Unable to clear cache using a pyspark session

maartenvr
New Contributor III

Hi all,

I am using a persist call on a spark dataframe inside an application to speed-up computations. The dataframe is used throughout my application and at the end of the application I am trying to clear the cache of the whole spark session by calling clear cache on the spark session. However, I am unable to clear the cache.

So something along these lines happens:

# Python Code
from pyspark.sql import SparkSession
spark = SparkSession.builder.config().getOrCreate()
 
# Just an Example 
df = spark.read.csv("example.csv")
df.cache()
 
# Clearing Cache
spark.catalog.clearCache()

The clearCache command doesn't do anything and the cache is still visible in the spark UI. (databricks -> SparkUI -> Storage.)

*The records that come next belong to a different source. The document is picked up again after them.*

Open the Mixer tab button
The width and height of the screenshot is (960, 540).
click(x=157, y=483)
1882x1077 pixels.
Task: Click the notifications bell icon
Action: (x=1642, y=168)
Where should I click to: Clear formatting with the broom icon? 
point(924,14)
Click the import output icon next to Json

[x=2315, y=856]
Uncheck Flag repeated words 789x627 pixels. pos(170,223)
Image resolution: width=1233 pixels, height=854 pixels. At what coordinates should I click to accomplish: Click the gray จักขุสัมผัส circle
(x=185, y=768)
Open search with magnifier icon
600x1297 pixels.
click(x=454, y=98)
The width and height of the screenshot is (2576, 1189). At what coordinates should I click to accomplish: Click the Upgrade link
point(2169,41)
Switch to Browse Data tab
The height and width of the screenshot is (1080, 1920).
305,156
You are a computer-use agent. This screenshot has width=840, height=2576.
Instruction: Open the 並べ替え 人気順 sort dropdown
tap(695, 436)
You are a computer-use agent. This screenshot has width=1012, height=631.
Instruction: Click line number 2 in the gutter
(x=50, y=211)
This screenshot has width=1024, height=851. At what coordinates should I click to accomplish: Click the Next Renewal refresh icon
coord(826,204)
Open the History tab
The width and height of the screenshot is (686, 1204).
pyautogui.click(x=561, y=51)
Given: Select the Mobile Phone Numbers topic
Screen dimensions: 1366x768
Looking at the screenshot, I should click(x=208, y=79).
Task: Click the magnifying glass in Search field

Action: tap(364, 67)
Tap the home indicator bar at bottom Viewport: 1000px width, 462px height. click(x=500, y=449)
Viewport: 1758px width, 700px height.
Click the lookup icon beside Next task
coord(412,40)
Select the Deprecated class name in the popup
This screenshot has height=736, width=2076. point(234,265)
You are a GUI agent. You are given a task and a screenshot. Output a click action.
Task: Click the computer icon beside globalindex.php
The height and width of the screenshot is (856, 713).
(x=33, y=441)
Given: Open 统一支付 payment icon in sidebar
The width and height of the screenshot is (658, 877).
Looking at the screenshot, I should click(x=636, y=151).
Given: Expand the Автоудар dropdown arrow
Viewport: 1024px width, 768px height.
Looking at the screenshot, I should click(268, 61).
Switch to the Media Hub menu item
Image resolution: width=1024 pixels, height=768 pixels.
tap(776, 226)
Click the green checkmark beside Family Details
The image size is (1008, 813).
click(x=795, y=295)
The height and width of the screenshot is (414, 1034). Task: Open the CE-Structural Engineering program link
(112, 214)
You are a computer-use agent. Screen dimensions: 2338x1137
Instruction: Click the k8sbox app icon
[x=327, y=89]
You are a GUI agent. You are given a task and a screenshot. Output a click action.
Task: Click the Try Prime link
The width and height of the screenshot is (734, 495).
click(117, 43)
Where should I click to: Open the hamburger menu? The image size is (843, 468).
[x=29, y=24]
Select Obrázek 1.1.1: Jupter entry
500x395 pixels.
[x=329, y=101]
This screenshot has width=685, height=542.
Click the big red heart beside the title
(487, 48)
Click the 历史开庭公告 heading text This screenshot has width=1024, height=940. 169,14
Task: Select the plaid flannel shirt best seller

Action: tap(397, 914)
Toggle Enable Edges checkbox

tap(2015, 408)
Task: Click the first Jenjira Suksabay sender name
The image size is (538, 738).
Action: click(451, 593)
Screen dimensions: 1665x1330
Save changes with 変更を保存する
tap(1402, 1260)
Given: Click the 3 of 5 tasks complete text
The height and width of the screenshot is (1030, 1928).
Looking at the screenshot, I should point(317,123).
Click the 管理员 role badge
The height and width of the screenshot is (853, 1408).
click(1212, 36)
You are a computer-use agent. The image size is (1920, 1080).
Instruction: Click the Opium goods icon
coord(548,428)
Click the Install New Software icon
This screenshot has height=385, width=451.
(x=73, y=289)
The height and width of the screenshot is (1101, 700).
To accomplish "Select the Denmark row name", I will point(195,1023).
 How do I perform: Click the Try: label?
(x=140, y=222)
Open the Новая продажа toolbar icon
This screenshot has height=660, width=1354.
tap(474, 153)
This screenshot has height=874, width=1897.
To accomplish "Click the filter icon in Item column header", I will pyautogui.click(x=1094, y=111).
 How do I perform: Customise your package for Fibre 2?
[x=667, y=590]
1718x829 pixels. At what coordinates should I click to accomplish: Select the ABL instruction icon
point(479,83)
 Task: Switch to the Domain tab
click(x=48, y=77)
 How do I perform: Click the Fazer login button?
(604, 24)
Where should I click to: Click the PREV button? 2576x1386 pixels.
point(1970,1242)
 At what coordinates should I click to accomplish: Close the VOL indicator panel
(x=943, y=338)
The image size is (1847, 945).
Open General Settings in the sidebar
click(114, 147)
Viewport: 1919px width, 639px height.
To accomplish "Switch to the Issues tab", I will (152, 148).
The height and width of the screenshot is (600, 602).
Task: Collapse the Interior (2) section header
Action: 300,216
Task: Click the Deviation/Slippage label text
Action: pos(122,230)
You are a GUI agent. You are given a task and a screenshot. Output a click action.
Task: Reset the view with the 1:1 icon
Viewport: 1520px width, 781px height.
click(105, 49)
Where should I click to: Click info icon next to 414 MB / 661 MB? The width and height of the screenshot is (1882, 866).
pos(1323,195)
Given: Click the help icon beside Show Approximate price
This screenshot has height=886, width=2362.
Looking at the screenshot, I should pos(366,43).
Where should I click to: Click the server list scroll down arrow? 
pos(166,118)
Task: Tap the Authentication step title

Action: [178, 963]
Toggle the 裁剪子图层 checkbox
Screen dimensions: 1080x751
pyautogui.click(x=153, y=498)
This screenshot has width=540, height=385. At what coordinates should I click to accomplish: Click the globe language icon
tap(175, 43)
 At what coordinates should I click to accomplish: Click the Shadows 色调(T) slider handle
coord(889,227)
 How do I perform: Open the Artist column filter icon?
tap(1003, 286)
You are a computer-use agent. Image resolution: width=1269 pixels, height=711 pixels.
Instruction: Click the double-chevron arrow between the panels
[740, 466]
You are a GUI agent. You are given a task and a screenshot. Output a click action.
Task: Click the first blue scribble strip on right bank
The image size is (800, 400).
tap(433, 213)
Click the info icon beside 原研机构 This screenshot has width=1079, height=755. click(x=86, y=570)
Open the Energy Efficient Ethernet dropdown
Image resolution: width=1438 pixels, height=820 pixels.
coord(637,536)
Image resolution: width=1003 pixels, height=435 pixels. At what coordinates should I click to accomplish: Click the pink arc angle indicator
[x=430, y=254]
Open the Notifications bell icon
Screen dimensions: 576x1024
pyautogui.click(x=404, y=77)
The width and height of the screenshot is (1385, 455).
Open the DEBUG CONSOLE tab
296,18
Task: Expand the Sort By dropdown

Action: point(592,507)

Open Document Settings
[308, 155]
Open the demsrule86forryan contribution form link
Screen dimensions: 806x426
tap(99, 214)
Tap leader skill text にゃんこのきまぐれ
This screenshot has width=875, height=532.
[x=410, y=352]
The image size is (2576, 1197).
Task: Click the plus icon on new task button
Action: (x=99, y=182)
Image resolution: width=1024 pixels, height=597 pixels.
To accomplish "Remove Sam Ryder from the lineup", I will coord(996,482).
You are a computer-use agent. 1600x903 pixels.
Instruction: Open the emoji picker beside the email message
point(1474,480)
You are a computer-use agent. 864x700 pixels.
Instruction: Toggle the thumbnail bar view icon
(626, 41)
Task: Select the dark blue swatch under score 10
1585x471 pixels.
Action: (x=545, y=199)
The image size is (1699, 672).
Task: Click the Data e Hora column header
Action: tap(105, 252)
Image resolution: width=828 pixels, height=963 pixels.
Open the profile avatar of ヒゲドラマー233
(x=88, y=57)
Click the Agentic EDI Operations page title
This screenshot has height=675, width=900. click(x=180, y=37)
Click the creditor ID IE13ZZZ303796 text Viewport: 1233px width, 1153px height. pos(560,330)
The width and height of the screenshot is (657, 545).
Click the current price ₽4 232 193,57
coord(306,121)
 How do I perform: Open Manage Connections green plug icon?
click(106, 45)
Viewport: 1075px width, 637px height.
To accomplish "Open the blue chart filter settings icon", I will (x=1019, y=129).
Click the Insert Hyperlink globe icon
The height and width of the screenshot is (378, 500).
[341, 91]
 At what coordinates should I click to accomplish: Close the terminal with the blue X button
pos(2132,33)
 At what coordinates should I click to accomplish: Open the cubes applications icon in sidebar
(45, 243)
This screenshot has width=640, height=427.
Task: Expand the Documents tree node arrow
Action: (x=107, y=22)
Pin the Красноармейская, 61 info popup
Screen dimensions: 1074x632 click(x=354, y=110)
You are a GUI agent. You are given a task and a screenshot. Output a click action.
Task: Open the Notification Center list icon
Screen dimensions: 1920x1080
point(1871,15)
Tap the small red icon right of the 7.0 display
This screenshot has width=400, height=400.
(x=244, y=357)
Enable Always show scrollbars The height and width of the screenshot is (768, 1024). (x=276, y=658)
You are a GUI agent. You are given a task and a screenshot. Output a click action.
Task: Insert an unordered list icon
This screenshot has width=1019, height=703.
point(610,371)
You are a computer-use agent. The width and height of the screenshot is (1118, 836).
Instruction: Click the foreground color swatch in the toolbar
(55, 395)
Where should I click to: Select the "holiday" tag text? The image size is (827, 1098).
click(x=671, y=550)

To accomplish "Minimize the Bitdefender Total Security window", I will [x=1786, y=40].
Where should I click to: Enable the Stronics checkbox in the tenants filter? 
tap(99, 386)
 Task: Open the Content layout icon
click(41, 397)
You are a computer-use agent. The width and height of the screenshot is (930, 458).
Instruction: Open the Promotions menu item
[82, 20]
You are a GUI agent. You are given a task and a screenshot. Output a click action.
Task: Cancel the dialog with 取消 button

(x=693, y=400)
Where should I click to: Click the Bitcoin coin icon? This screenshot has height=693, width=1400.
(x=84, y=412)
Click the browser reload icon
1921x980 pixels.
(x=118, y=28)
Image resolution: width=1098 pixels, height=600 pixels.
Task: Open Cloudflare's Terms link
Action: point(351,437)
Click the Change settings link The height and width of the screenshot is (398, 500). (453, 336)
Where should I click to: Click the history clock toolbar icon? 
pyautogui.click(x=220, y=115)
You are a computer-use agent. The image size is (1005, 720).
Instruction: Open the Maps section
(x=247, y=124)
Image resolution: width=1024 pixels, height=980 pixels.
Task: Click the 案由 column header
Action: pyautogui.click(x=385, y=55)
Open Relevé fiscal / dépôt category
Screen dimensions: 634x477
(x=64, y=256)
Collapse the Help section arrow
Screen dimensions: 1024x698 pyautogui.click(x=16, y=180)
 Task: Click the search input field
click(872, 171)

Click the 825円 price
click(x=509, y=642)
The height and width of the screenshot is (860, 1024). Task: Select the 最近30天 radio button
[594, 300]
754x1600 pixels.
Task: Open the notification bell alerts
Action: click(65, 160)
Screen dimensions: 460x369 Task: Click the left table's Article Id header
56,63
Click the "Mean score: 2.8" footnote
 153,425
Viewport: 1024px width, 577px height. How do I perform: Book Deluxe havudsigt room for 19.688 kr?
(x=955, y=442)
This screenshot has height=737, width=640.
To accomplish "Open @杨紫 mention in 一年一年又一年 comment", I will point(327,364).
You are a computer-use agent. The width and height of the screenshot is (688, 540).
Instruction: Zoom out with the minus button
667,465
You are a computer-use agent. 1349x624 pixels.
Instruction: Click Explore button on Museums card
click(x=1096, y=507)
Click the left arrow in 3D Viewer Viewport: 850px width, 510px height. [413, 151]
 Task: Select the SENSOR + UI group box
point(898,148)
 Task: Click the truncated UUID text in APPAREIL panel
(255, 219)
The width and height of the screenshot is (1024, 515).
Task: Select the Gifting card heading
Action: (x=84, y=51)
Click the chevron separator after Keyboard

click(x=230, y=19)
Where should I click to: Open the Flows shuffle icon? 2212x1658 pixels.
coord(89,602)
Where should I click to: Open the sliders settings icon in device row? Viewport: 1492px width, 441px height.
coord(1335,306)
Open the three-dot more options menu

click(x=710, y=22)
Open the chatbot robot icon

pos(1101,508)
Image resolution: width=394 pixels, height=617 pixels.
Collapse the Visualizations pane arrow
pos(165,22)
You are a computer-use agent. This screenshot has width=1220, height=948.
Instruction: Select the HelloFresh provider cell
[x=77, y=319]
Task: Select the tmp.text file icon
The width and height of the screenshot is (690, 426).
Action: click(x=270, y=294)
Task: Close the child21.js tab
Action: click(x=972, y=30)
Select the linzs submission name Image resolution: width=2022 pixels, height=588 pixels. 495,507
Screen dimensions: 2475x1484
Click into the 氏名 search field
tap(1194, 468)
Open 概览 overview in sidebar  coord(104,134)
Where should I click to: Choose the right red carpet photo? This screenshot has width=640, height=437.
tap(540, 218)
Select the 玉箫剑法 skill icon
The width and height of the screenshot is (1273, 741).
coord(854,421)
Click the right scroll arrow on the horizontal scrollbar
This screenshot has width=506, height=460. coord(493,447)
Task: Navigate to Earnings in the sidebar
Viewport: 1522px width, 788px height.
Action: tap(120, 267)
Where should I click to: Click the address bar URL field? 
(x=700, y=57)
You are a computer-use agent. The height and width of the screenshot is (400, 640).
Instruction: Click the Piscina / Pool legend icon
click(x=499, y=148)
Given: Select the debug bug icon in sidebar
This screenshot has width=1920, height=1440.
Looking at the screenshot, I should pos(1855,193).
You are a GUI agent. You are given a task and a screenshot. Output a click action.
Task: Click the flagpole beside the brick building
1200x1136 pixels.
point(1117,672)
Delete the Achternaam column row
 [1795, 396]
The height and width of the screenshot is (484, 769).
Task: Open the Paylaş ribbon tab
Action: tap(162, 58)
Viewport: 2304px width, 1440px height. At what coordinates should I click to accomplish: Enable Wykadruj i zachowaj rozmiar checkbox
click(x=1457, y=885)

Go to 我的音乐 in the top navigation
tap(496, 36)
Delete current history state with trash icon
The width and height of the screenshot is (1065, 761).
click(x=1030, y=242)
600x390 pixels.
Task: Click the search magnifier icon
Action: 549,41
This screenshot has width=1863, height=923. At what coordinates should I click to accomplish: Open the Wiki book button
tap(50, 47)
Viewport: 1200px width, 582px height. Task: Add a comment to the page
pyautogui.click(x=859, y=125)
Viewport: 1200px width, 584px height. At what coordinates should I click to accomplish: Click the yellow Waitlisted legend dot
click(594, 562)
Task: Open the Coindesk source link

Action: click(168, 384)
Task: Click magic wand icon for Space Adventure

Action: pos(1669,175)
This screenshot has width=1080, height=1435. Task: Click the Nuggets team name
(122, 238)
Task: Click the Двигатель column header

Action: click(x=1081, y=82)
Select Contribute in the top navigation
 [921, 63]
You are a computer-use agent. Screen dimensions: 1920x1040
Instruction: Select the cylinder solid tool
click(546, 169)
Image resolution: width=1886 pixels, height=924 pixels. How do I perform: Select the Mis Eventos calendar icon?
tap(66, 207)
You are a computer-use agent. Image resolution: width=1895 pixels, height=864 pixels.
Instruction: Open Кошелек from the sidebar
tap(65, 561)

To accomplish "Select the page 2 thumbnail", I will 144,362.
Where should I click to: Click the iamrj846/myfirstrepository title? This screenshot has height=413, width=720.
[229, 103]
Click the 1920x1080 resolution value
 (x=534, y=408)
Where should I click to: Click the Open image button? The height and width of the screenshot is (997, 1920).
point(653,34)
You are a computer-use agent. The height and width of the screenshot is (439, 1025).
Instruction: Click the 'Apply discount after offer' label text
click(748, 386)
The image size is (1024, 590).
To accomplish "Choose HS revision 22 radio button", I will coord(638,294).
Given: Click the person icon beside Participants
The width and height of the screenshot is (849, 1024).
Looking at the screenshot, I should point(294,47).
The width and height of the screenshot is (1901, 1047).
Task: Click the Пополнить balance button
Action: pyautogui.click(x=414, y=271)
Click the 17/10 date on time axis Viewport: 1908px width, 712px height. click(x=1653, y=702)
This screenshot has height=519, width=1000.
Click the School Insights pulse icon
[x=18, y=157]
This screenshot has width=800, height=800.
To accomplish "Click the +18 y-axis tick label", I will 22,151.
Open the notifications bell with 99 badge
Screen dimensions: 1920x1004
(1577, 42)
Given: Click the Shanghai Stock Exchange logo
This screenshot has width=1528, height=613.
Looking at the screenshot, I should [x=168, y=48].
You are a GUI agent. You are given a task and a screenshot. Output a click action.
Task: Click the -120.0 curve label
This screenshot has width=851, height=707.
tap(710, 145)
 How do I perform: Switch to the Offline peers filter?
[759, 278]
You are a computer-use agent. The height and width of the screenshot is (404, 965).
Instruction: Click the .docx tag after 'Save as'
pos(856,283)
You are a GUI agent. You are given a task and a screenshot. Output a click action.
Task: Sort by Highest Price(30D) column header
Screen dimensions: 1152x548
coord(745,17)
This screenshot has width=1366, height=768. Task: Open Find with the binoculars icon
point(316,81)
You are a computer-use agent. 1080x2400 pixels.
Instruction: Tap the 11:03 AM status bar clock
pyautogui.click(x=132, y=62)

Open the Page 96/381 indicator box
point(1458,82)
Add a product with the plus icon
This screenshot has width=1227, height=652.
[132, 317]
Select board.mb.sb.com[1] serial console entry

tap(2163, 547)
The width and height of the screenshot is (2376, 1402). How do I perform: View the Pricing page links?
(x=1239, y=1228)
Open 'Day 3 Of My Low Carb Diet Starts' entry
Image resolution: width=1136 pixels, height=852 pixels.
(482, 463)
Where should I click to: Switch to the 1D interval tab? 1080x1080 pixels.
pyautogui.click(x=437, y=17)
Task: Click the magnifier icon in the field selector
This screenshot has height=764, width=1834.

The following command also doesn't show any persistent RDD's, while in reality the storage in the UI shows multiple cached RDD's.

# Python Code
from pyspark.sql import SQLContext
spark_context = spark._sc
sql_context = SQLContext(spark_context)
spark._jsc.getPersistentRDDs()
 
# Results in:
{}

What is the correct way to clear the cache of the spark session / spark cluster?

Specs: I am on Databrick runtime 10.4 LST and coherently I am using the databricks-connect==10.4.18.